■ Record set
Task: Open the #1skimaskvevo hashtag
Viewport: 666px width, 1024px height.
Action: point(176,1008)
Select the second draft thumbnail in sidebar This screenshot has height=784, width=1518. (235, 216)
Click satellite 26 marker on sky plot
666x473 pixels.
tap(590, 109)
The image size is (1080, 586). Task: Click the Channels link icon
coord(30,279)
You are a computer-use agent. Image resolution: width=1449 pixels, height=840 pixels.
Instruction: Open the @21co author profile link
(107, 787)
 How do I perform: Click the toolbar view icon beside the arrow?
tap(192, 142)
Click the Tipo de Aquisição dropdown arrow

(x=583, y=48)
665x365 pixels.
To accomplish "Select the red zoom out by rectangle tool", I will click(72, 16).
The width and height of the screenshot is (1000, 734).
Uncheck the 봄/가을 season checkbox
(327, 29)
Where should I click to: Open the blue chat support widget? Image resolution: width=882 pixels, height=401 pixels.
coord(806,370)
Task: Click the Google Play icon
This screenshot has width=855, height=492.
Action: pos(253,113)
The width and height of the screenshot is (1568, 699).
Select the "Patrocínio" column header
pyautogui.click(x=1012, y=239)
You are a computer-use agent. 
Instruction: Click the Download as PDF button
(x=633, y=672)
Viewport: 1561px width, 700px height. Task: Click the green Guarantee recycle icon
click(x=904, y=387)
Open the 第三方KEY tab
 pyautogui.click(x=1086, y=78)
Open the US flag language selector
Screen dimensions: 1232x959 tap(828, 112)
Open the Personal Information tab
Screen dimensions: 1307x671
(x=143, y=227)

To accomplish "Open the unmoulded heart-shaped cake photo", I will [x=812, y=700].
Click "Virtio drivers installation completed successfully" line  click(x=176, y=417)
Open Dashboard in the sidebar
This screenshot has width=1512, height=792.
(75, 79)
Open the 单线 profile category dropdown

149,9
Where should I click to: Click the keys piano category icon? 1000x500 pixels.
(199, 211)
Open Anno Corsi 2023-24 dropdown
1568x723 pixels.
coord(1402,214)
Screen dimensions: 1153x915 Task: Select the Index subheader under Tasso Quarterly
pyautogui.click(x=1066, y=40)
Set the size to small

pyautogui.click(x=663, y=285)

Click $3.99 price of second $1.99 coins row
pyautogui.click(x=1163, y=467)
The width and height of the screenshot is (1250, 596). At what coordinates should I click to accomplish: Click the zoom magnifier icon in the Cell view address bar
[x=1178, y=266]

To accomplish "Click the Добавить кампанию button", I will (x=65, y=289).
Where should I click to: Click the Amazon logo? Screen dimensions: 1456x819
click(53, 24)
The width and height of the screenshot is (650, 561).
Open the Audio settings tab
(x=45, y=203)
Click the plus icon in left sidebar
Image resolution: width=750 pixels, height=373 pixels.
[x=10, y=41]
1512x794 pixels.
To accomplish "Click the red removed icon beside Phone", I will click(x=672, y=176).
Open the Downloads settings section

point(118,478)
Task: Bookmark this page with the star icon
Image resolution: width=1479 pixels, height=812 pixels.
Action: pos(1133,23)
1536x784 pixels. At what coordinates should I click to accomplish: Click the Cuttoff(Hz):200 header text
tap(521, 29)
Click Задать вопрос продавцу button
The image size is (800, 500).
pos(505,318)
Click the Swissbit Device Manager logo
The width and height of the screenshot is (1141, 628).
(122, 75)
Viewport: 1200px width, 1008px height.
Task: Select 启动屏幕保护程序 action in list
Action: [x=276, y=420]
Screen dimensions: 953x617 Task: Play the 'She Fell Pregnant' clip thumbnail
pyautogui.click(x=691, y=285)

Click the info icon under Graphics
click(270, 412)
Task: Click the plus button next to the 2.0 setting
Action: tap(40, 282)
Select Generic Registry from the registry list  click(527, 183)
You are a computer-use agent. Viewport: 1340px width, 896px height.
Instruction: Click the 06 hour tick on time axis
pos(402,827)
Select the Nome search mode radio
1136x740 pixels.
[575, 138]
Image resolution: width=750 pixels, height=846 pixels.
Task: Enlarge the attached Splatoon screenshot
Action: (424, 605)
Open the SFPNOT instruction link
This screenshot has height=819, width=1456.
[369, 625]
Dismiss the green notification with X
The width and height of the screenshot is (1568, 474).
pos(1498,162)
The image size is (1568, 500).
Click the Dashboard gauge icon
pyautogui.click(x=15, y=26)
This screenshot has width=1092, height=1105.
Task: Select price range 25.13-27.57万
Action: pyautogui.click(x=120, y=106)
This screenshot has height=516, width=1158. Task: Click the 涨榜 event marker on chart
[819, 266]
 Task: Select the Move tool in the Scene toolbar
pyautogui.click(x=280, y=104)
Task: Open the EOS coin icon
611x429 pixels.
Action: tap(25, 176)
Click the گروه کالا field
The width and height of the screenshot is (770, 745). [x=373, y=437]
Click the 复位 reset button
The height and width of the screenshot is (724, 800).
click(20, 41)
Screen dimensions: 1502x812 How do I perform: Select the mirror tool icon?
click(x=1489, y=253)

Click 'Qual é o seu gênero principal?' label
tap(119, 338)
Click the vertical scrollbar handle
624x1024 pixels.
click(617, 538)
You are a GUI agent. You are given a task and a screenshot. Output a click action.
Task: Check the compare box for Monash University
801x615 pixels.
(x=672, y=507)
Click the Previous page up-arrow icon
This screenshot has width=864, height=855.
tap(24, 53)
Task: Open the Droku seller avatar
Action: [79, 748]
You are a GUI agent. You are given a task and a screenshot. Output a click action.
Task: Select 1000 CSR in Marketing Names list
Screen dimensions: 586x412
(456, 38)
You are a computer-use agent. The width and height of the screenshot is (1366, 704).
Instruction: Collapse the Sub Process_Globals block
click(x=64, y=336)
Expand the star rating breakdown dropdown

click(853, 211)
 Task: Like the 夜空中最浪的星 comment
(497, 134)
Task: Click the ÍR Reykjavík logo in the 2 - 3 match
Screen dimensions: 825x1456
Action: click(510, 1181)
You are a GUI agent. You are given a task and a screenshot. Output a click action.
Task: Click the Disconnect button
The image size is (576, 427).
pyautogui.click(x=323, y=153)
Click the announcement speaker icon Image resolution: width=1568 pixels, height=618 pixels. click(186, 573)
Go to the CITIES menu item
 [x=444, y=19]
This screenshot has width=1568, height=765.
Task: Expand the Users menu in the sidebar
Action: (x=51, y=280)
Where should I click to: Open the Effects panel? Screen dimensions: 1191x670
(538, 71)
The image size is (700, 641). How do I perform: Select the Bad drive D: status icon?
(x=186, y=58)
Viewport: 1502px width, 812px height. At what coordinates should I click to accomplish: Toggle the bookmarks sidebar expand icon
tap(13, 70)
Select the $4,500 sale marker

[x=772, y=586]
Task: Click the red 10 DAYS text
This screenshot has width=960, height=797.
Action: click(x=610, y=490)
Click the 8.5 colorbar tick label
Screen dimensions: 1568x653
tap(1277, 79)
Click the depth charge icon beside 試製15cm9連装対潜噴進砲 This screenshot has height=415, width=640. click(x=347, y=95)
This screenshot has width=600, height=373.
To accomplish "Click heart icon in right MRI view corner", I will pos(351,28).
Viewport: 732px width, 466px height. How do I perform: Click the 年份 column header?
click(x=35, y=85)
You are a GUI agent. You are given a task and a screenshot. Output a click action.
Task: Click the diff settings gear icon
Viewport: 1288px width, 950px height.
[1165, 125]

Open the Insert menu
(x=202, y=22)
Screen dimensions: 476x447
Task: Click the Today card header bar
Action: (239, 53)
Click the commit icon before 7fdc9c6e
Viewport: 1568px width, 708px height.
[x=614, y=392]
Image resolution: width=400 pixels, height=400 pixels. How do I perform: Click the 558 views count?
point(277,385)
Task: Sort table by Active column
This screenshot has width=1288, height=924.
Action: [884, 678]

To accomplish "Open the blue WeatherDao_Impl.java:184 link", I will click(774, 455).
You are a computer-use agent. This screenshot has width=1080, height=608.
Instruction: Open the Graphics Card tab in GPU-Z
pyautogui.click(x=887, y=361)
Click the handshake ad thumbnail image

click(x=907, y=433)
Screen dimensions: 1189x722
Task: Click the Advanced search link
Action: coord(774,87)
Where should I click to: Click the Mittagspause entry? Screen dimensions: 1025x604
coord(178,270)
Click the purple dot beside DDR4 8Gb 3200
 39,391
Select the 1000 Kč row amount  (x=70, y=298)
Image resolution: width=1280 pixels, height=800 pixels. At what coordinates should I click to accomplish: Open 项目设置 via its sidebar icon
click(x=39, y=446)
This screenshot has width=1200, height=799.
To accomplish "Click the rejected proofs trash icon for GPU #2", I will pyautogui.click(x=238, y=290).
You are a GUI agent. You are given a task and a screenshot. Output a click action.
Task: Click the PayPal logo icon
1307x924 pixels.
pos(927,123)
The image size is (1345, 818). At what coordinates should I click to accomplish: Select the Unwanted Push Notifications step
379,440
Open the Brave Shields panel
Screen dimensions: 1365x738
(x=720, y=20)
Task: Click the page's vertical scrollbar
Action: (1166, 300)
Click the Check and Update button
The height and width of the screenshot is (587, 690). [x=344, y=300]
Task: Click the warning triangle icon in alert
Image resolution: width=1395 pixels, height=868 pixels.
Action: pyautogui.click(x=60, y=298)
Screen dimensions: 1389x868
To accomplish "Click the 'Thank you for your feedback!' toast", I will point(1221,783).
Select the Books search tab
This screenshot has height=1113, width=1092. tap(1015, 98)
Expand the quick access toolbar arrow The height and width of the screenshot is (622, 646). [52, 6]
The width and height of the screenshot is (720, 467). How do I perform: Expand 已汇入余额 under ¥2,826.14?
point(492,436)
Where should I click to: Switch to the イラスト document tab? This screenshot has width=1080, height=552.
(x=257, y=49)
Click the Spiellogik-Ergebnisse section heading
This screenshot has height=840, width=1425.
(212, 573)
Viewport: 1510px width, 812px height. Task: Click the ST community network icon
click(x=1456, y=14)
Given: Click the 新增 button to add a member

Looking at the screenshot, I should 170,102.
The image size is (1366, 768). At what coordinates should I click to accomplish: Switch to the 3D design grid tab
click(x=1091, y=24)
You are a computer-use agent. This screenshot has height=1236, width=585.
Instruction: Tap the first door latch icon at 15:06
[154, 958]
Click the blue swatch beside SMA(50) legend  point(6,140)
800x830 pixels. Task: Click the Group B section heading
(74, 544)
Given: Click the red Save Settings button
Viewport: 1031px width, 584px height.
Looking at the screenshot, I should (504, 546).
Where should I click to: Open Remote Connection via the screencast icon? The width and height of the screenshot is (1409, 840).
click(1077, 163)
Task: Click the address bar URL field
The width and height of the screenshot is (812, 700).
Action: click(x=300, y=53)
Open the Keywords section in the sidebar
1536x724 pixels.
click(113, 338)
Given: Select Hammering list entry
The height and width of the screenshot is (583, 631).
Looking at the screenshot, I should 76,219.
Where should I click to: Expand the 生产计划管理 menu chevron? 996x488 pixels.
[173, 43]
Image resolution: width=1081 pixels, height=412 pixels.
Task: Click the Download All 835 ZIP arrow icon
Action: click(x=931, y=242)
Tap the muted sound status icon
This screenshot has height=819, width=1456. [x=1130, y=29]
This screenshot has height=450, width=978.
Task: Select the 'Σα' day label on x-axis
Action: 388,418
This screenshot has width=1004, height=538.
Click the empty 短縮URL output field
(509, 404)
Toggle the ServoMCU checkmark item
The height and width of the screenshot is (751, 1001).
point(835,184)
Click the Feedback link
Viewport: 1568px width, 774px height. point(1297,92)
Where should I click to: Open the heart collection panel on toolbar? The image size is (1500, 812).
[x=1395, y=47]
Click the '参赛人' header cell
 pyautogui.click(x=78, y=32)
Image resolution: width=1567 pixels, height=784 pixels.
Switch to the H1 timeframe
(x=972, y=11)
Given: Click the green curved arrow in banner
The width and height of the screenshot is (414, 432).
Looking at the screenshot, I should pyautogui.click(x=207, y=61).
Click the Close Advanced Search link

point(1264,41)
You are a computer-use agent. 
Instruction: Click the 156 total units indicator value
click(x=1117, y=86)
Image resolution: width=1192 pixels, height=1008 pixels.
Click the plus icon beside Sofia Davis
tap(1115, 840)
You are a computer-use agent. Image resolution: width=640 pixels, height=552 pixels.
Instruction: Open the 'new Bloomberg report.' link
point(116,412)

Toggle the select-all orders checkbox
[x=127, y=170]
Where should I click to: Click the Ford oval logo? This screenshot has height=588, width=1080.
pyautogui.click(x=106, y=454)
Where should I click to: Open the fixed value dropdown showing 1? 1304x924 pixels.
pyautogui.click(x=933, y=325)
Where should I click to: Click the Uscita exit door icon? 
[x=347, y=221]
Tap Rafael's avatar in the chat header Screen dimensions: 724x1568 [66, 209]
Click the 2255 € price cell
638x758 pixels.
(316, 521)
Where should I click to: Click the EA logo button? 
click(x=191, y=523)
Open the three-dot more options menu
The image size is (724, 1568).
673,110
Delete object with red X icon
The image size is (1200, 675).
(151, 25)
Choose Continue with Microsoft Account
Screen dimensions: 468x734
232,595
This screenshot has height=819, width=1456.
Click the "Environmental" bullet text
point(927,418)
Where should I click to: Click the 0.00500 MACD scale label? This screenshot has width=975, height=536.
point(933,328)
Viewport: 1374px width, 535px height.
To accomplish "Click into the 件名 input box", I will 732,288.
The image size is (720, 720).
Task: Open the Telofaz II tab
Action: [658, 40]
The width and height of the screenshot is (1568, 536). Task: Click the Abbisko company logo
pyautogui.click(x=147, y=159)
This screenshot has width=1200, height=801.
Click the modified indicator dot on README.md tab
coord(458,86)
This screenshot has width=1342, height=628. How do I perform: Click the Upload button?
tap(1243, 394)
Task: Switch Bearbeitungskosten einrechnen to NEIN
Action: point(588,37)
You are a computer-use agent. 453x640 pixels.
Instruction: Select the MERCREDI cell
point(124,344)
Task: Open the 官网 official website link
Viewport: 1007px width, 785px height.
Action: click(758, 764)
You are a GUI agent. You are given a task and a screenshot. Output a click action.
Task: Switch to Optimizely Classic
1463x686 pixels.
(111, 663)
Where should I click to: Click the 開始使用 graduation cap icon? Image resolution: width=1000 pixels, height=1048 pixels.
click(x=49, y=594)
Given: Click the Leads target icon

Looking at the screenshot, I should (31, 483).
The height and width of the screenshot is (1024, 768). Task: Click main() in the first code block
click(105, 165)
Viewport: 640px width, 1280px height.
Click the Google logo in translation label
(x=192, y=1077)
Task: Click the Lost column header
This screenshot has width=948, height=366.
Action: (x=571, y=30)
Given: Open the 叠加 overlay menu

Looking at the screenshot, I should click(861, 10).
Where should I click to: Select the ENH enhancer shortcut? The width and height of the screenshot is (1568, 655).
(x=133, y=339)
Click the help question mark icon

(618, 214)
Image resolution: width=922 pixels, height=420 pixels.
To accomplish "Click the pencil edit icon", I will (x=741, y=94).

■ Job
Express the lines above, starting with the line that contains "The width and height of the screenshot is (1250, 596)." and going on through the line that contains "click(53, 24)", as a Markdown table with the columns No. and Text. Number each line in No., and leave out any blank lines.

■ Exercise result
| No. | Text |
|---|---|
| 1 | The width and height of the screenshot is (1250, 596). At what coordinates should I click to accomplish: Click the zoom magnifier icon in the Cell view address bar |
| 2 | [x=1178, y=266] |
| 3 | To accomplish "Click the Добавить кампанию button", I will (x=65, y=289). |
| 4 | Where should I click to: Click the Amazon logo? Screen dimensions: 1456x819 |
| 5 | click(53, 24) |